> What you will do
Your answer must be an exact transcription of every record.

> Stored data
----------------------------------------

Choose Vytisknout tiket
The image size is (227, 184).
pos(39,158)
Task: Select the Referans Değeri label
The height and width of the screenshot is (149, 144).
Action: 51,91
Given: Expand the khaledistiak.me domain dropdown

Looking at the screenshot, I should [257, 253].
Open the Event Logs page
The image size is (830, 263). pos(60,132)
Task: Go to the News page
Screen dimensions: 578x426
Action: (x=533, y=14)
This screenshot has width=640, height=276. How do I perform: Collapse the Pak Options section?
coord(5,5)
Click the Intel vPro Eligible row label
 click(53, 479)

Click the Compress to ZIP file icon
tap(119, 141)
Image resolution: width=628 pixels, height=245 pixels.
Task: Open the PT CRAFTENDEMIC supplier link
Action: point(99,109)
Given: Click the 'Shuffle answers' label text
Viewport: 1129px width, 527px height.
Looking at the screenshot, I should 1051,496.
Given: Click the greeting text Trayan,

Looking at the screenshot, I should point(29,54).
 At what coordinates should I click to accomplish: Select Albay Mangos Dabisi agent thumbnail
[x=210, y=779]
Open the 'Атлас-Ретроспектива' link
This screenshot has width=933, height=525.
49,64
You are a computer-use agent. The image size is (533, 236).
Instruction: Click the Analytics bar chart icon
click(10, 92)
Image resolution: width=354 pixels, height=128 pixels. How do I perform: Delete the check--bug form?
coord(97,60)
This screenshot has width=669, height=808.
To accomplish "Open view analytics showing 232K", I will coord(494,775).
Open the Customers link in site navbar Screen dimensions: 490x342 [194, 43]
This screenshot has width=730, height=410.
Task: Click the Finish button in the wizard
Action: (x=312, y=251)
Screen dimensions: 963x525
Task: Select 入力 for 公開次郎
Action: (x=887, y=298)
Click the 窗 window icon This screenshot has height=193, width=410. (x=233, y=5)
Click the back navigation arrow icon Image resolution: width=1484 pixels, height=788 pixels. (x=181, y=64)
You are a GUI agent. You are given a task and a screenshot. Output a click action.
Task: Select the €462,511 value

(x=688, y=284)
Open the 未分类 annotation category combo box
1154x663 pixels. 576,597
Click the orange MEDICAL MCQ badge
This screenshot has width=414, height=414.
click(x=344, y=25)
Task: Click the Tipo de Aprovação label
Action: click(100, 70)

----------------------------------------

> Final answer
Choose Vytisknout tiket
The image size is (227, 184).
pos(39,158)
Task: Select the Referans Değeri label
The height and width of the screenshot is (149, 144).
Action: 51,91
Given: Expand the khaledistiak.me domain dropdown

Looking at the screenshot, I should [257, 253].
Open the Event Logs page
The image size is (830, 263). pos(60,132)
Task: Go to the News page
Screen dimensions: 578x426
Action: (x=533, y=14)
This screenshot has width=640, height=276. How do I perform: Collapse the Pak Options section?
coord(5,5)
Click the Intel vPro Eligible row label
 click(53, 479)

Click the Compress to ZIP file icon
tap(119, 141)
Image resolution: width=628 pixels, height=245 pixels.
Task: Open the PT CRAFTENDEMIC supplier link
Action: point(99,109)
Given: Click the 'Shuffle answers' label text
Viewport: 1129px width, 527px height.
Looking at the screenshot, I should 1051,496.
Given: Click the greeting text Trayan,

Looking at the screenshot, I should point(29,54).
 At what coordinates should I click to accomplish: Select Albay Mangos Dabisi agent thumbnail
[x=210, y=779]
Open the 'Атлас-Ретроспектива' link
This screenshot has width=933, height=525.
49,64
You are a computer-use agent. The image size is (533, 236).
Instruction: Click the Analytics bar chart icon
click(10, 92)
Image resolution: width=354 pixels, height=128 pixels. How do I perform: Delete the check--bug form?
coord(97,60)
This screenshot has width=669, height=808.
To accomplish "Open view analytics showing 232K", I will coord(494,775).
Open the Customers link in site navbar Screen dimensions: 490x342 [194, 43]
This screenshot has width=730, height=410.
Task: Click the Finish button in the wizard
Action: (x=312, y=251)
Screen dimensions: 963x525
Task: Select 入力 for 公開次郎
Action: (x=887, y=298)
Click the 窗 window icon This screenshot has height=193, width=410. (x=233, y=5)
Click the back navigation arrow icon Image resolution: width=1484 pixels, height=788 pixels. (x=181, y=64)
You are a GUI agent. You are given a task and a screenshot. Output a click action.
Task: Select the €462,511 value

(x=688, y=284)
Open the 未分类 annotation category combo box
1154x663 pixels. 576,597
Click the orange MEDICAL MCQ badge
This screenshot has width=414, height=414.
click(x=344, y=25)
Task: Click the Tipo de Aprovação label
Action: click(100, 70)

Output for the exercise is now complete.